Maître de philosophie : Que voulez-vous donc que je vous apprenne ?

Monsieur Jourdain : Apprenez-moi l’orthographe.

Maître de philosophie : Très volontiers.

Monsieur Jourdain : Après vous m’apprendrez l’almanach, pour savoir quand il y a de la lune et quand il n’y en a point.

Maître de philosophie : Soit. Pour bien suivre votre pensée et traiter cette matière en philosophe, il faut commencer selon l’ordre des choses, par une exacte connaissance de la nature des lettres, et de la différente manière de les prononcer toutes. Et là-dessus j’ai à vous dire que les lettres sont divisées en voyelles, ainsi dites voyelles parce qu’elles expriment les voix ; et en consonnes, ainsi appelées consonnes parce qu’elles sonnent avec les voyelles, et ne font que marquer les diverses articulations des voix. Il y a cinq voyelles ou voix : A, E, I, O, U.

Monsieur Jourdain : J’entends tout cela.

Maître de philosophie : La voix A se forme en ouvrant fort la bouche : A.

Monsieur Jourdain : A, A. Oui.

Maître de philosophie : La voix E se forme en rapprochant la mâchoire d’en bas de celle d’en haut : A, E.

Monsieur Jourdain : A, E, A, E. Ma foi ! oui. Ah ! que cela est beau !

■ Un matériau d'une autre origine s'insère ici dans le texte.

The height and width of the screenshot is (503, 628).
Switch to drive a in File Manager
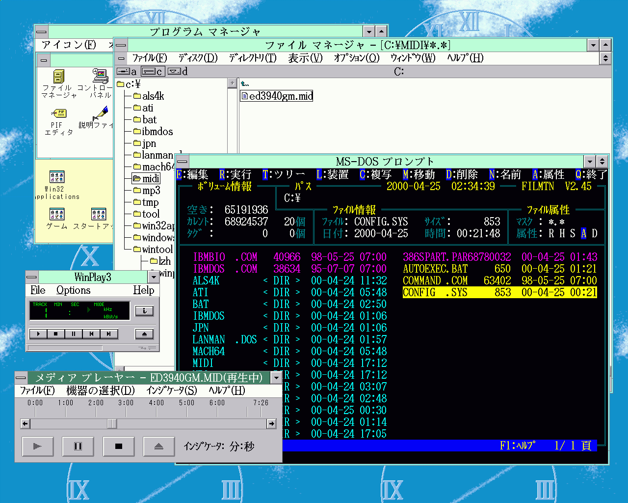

Maître de philosophie : Et la voix I en rapprochant encore davantage les mâchoires l’une de l’autre, et écartant les deux coins de la bouche vers les oreilles : A, E, I.

Monsieur Jourdain : A, E, I, I, I, I. Cela est vrai. Vive la science !

Maître de philosophie : La voix O se forme en rouvrant les mâchoires, et rapprochant les lèvres par les deux coins, le haut et le bas : O.

Monsieur Jourdain : O, O. Il n’y a rien de plus juste. A, E, I, O, I, O. Cela est admirable ! I, O, I, O.

Maître de philosophie : L’ouverture de la bouche fait justement comme un petit rond qui représente un O.

Monsieur Jourdain : O, O, O. Vous avez raison, O. Ah ! la belle chose, que de savoir quelque chose !

Maître de philosophie : La voix U se forme en rapprochant les dents sans les joindre entièrement, et allongeant les deux lèvres en dehors, les approchant aussi l’une de l’autre sans les rejoindre tout à fait : U.

Monsieur Jourdain : U, U. Il n’y a rien de plus véritable : U.

Maître de philosophie : Vos deux lèvres s’allongent comme si vous faisiez la moue : d’où vient que si vous la voulez faire à quelqu’un, et vous moquer de lui, vous ne sauriez lui dire que : U.

Monsieur Jourdain : U, U. Cela est vrai. Ah ! que n’ai-je étudié plus tôt, pour savoir tout cela ?

Maître de philosophie : Demain, nous verrons les autres lettres, qui sont les consonnes.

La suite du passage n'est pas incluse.